The Indian textile industry has a history of more than two thousand years dating back to the pre-Christian era. However, substantial data on textiles and weavers is available only form the medieval period, when South Indian handlooms prospered. Textiles and Weavers provides a comprehensive history of the world of weaving in South India from the tenth century onwards.
Focusing on the vicissitudes of the handloom industry and weaving communities, Vijaya Ramaswamy Presents a rare account of the socioeconomic world of weavers-oral traditions, their status and roles, and relationship with the state. She discusses the importance of social networks like caste, religion, and culture in textile production and trade. The author also analyses related production processes, textile technology, commercial organization, trade, and taxation.
This second edition takes the story of the South Indian handloom industry into the colonial period and beyond. It revisits the conditions of weavers in a context pf rapidly changing lifestyles and technology explosion. The author also examines the recent textile policies and challenges faced by traditional weaving communities.
The book integrates diverse research methodologies to offer multiple perspectives on the socio-economic world of weaving communities.
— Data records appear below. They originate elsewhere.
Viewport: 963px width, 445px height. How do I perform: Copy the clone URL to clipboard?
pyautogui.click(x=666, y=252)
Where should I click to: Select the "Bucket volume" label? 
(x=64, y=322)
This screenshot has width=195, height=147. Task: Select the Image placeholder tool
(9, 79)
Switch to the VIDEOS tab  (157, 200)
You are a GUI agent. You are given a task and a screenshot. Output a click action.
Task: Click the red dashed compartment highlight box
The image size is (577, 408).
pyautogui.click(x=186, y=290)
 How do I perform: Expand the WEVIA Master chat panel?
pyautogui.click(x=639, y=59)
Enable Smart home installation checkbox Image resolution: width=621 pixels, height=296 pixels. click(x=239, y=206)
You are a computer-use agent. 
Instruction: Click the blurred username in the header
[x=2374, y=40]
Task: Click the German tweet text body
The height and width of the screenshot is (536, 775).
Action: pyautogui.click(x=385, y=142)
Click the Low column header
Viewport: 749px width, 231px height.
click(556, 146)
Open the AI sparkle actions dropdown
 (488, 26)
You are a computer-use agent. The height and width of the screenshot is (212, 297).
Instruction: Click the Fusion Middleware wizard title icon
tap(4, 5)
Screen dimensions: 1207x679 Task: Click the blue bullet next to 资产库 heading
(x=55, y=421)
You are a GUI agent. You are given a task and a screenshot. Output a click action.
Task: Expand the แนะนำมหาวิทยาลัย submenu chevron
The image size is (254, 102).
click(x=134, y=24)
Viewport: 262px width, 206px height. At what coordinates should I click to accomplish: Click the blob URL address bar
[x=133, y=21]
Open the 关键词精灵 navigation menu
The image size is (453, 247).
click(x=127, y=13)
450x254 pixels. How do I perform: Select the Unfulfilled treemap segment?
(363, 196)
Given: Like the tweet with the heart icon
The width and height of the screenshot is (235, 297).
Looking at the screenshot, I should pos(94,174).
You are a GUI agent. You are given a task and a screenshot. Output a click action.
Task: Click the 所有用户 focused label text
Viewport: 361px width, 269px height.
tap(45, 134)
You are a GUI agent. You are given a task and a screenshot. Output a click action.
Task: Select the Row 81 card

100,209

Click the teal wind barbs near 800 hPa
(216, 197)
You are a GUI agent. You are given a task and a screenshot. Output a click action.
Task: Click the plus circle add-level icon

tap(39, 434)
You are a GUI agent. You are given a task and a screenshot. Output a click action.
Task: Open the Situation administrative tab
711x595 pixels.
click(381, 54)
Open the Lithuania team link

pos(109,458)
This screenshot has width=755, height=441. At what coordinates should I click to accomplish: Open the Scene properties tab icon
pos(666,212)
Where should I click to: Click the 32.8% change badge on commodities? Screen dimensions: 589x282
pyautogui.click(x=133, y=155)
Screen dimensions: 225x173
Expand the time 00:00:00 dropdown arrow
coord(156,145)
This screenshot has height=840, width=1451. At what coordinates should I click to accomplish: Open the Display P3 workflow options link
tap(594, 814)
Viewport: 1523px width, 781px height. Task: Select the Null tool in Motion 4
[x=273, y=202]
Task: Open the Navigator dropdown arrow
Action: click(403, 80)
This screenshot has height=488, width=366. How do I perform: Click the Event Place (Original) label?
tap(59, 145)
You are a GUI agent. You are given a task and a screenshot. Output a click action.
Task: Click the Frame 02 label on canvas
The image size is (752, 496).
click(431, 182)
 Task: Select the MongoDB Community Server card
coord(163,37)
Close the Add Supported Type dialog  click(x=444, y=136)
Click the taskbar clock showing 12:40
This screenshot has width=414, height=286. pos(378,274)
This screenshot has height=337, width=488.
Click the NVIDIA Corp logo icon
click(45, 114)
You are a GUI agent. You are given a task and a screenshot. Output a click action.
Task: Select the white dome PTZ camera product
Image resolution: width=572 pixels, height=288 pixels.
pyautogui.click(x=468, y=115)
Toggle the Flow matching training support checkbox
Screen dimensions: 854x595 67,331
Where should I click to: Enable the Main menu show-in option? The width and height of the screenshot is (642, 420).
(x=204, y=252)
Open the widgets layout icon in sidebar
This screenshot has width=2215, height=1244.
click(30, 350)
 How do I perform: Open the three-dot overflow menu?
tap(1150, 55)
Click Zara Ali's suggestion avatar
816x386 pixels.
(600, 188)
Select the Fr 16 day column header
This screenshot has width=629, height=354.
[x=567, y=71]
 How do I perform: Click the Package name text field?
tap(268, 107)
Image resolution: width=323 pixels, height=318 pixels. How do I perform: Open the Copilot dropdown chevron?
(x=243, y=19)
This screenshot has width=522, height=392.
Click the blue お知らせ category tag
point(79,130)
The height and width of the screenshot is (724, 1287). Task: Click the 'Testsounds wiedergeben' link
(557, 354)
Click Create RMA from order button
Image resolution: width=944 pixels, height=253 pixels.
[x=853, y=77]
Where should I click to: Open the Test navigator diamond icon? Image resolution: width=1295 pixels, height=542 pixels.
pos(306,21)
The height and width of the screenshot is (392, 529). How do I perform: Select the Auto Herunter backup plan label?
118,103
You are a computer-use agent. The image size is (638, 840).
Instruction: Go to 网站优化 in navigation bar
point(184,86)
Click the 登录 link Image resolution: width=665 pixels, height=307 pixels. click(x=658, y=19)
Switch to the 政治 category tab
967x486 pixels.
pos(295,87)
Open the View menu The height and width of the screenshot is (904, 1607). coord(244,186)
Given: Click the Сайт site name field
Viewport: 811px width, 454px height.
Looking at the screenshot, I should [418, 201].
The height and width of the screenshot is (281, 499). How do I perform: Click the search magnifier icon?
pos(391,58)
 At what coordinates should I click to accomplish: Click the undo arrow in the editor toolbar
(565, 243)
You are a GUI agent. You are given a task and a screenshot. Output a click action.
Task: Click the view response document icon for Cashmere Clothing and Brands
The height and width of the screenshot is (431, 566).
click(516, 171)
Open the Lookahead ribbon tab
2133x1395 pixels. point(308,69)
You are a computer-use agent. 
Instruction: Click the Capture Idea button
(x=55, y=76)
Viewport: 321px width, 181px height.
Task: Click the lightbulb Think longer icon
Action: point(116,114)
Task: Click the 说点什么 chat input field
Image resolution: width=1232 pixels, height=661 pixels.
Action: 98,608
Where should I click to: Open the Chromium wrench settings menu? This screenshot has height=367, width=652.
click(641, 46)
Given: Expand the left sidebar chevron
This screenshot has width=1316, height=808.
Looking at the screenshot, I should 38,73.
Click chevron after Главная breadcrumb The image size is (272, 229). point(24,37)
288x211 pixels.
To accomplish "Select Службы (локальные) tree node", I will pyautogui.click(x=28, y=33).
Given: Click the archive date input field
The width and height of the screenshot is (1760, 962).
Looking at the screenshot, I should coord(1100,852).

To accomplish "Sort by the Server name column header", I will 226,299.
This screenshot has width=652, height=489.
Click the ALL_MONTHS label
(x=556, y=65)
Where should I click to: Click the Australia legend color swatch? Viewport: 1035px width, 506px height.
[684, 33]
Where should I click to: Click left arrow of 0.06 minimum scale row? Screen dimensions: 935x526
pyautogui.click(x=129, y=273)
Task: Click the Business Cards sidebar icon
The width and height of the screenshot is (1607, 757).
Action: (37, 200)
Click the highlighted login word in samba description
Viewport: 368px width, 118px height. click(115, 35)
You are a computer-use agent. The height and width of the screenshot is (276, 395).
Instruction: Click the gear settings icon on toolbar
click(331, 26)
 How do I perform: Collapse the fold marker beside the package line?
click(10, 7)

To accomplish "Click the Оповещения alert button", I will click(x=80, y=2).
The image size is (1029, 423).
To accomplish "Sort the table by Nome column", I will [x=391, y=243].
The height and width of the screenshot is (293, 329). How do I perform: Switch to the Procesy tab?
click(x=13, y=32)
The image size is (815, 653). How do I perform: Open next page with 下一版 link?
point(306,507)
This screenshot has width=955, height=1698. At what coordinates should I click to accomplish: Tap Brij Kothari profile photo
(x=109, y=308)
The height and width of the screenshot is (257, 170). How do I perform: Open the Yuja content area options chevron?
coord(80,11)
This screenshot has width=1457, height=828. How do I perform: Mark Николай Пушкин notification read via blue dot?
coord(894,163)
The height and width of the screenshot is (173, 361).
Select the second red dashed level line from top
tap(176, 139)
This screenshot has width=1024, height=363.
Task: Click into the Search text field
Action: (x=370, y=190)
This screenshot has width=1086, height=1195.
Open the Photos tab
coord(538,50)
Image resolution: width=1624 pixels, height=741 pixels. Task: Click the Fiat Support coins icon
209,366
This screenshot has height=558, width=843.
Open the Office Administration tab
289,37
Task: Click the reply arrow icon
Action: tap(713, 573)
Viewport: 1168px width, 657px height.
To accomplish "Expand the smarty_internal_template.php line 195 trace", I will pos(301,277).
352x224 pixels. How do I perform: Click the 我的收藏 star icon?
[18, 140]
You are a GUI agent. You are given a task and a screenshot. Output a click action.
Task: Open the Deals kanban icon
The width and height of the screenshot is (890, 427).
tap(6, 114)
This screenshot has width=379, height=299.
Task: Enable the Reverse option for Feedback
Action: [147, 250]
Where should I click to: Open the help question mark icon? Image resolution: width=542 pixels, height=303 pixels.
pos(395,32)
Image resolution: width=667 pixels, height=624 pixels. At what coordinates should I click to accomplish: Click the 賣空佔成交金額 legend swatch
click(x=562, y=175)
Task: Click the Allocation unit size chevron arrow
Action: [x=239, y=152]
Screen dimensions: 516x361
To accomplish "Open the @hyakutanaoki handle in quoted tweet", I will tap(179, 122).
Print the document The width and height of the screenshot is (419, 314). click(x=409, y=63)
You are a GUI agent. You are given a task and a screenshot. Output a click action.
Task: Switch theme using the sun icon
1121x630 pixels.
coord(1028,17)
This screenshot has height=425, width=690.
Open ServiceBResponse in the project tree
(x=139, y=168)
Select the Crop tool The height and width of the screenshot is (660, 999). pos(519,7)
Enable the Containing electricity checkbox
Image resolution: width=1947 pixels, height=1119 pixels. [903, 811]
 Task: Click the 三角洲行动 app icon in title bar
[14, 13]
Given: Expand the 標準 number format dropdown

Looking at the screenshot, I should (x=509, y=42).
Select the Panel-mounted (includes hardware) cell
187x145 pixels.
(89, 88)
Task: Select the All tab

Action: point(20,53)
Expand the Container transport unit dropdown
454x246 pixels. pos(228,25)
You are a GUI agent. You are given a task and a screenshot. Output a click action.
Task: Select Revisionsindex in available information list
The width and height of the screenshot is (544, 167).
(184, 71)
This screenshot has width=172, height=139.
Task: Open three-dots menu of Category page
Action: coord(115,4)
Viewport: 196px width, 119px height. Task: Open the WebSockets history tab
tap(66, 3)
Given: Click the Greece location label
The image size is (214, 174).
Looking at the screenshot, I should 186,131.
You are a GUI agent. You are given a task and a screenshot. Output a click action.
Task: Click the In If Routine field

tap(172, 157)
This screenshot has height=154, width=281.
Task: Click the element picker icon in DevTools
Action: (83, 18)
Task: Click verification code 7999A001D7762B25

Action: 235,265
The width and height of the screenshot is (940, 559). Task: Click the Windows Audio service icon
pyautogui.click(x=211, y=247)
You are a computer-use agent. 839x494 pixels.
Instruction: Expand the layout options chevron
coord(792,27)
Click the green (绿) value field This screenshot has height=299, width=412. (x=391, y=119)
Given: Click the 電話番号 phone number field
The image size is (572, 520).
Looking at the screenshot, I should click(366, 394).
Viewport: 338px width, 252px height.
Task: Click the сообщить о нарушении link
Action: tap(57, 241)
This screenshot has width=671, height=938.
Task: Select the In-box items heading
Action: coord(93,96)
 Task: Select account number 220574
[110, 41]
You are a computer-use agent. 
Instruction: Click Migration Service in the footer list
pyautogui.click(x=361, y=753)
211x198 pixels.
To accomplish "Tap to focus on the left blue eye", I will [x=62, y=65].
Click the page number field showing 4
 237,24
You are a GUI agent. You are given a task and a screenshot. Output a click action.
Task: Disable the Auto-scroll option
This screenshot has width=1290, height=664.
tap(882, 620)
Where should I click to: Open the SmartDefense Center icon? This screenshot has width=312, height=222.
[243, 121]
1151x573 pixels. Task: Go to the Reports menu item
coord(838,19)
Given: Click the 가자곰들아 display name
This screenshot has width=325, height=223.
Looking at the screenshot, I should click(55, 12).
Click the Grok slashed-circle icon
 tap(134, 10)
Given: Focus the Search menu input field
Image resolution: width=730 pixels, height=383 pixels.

In contra-distinction to existing studies, the author utilizes archival and epigraphic records, regional chronicles, folk traditions, and personal interviews to provide a 'view from below'.
This book will interest students and scholars of Indian history particularly South India and those interested in fashion, textile designing, and the growth of technology.
About the Author
Vijaya Ramaswamy is Professor of History at the Centre for Historical Studies, Jawaharlal Nehru University, New Delhi.